= Metinden Alıntı =
::::::
Bugün;

 

www.egitimcilersitesi.8k.com


 

 

MİLLİ EĞİTİM BAKANLIĞI'NDAKİ KURUM YÖNETİCİLERİNİN ATAMALARININ ÇAĞDAŞ

İŞGÖREN YÖNETİMİ İLKELERİNE GÖRE DEĞERLENDİRİLMESİ*

Ruhi SARPKAYA - CBÜ Türk Dili Okutmanı

 

Giriş

Bir eğitim örgütünün insan ve maddi kaynakları, örgütsel amaçlar doğrultusunda etkili bir şekilde işletilmelidir. Eğitim örgütlerinde maddi kaynaklar önemli olmakla birlikte, onları anlamlı kılan insansal eylemlerdir. Maddi kaynaklar, örgütteki işgörenler ve yöneticiler tarafından örgütsel amaçlara ulaşmada bir araç olarak kullanılır. Örgütsel amaçların gerçekleştirilmesi için insanların işbirliğini ve eşgüdümünü sağlamak zorundadır. Bu eylemde "yönetim"i gerektirir. Yönetim sürecinin merkezinde de "yönetici" yer alır. Görüldüğü gibi yönetici, örgütsel amaçların gerçekleştirilmesi için vazgeçilmezdir. Elbette yönetici bir örgüt için herşey demek değildir. Ancak örgütsel etkililiğin sağlanmasında yöneticinin yeterlilikleri önemli rol oynar. Bu gerçek, yöneticilerin atanması ya da seçiminin titizlikle yapılmasını gerektirir.
::::::
= Derlenen Malzeme =
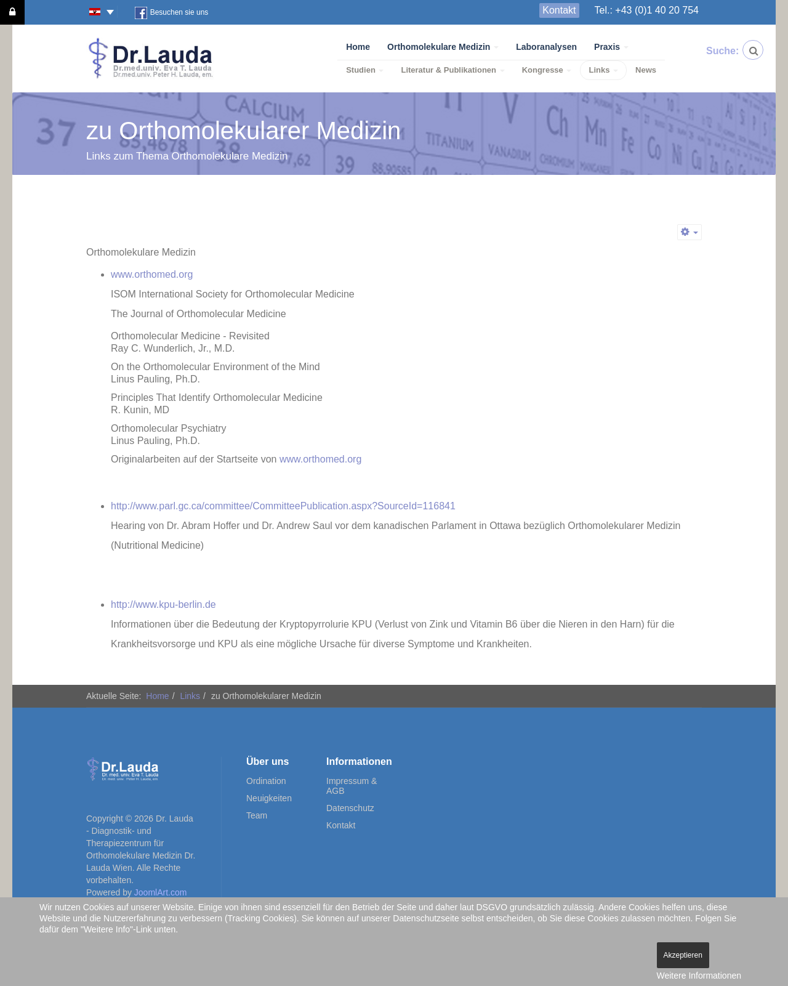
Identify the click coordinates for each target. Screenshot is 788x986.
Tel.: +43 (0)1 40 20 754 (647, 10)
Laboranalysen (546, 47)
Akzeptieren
::::::
= Görev Özeti =
Yönetici atamalarını ele alan alıntıya göre eğitim örgütlerinde maddi kaynakları anlamlı kılan şeyi yazın.

= Görevin Çıktısı =
İnsansal eylemler.